Common sense alone is not a sufficient reason for including or excluding
certain variables in your analysis. Theory can also help in choosing
the functional form and whether or not autocorrelation or heteroskedasticity
are part of the data generation process.
In some cases, the theory section
is quite clear. For example, earnings function papers have a solid theoretical
foundation that underlies the use of the semi-log functional form. If
your paper utilizes a measure of earnings as the dependent variable,
you can present a theoretical argument for using the semi-log form as
well as, for comparison, a regression that uses wage as the dependent
variable.
However, it is also possible
that there is no well developed theory for your question. In this case,
it is common to see the literature review and theoretical sections combined.

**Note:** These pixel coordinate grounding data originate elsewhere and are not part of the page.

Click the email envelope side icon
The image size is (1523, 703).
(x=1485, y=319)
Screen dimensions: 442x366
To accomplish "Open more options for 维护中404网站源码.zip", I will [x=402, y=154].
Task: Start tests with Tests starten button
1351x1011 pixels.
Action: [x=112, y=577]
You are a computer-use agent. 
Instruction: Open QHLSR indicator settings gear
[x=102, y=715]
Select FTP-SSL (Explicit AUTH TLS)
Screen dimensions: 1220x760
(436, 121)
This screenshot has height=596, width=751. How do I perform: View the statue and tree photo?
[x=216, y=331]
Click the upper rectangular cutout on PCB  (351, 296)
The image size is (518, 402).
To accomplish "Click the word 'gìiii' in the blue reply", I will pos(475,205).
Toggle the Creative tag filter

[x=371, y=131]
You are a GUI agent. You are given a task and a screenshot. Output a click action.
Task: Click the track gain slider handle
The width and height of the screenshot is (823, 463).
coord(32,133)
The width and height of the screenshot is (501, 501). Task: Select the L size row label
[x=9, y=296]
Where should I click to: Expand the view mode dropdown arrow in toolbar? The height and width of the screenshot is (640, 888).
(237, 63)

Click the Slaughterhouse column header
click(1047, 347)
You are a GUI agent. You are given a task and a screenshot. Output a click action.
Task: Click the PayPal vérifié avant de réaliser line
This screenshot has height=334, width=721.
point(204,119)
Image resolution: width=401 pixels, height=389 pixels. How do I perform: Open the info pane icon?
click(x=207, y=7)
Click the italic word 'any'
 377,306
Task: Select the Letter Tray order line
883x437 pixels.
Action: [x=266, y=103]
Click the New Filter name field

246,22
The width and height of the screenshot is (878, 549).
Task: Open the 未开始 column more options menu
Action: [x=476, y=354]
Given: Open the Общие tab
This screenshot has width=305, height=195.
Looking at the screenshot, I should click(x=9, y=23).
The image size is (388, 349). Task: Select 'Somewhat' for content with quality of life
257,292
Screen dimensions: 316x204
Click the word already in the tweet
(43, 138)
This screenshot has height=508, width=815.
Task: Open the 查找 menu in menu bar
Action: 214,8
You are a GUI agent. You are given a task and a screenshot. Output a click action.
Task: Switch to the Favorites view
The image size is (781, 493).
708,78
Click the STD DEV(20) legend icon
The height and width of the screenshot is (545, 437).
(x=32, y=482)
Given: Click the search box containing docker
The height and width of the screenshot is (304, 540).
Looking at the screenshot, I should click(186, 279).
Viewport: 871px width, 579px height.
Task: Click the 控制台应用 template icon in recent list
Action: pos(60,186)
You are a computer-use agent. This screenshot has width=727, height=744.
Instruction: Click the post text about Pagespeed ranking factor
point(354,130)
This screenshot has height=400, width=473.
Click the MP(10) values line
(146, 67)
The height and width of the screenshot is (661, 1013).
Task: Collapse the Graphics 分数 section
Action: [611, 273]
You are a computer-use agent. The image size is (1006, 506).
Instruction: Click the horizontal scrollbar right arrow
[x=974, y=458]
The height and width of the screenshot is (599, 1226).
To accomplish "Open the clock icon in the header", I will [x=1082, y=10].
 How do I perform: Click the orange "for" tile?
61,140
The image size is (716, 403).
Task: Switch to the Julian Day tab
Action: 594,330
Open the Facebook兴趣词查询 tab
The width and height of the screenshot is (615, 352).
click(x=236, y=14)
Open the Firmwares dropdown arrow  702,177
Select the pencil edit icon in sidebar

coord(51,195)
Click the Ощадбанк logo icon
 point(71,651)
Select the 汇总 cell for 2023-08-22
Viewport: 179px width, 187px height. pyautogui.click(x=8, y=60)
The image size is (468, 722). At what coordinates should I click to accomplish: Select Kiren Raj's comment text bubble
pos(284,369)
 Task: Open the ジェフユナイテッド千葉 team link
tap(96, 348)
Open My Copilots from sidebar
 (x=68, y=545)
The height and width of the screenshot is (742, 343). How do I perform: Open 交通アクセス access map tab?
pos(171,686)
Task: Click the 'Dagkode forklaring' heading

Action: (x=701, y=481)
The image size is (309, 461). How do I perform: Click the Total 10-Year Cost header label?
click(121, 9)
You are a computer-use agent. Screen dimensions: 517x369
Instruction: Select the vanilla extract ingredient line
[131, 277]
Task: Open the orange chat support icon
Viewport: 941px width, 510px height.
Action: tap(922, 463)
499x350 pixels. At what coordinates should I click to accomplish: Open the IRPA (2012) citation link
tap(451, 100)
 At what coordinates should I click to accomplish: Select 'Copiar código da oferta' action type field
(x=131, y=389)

Your functional form and explanatory variables are chosen based on the
work of others.
The theoretical section is
a difficult piece of the empirical paper because some questions have
precious little theory behind them. Even those questions that
do have a solid theoretical foundation are often difficult to explain.
When deciding what to say in terms of the theory section, remember that
you are writing an empirical paper so the main function of the theory
is to justify your empirical work. In other words, use the theoretical
section to explain why you chose the particular explanatory variables
you selected and the functional forms you used.
Empirical Results
See MeasuringPay.doc (in the Basic Tools folder) for guidance in constructing a variable based on earnings.
This is the most important
part of your paper. It is always divided into two main subsections:
the data and the results.
The Data
Do not forget to provide the sources of your data and to help the reader by making a table that offers summary statistics on each variable. You should define each variable carefully and, if necessary, point out how the empirical measure deviates from its theoretical counterpart. Typical summary statistics that are offered include: max, min, average, and SD values for each variable. It is not unusual to offer histograms and other information for variables with skewed distributions. Excel is a fabulous tool here, and it is easy to get carried away. Remember, your goal should be clarity!
This subsection is the place to offer interesting information about the data. You should also point out the limitations, if any, of your data. You will want to describe your procedure in obtaining the data, making sure to point out key decisions in how you drew your sample. For example, in describing the wage variable, you might explain that you decided to remove all observations with negative values. You will want to clearly state the time period (survey month and year, if CPS data) of your data set.
Do not go into excruciatingly painful detail on every step of your data collection. These details should be included in your Excel workbook that has the data, recode information, and results.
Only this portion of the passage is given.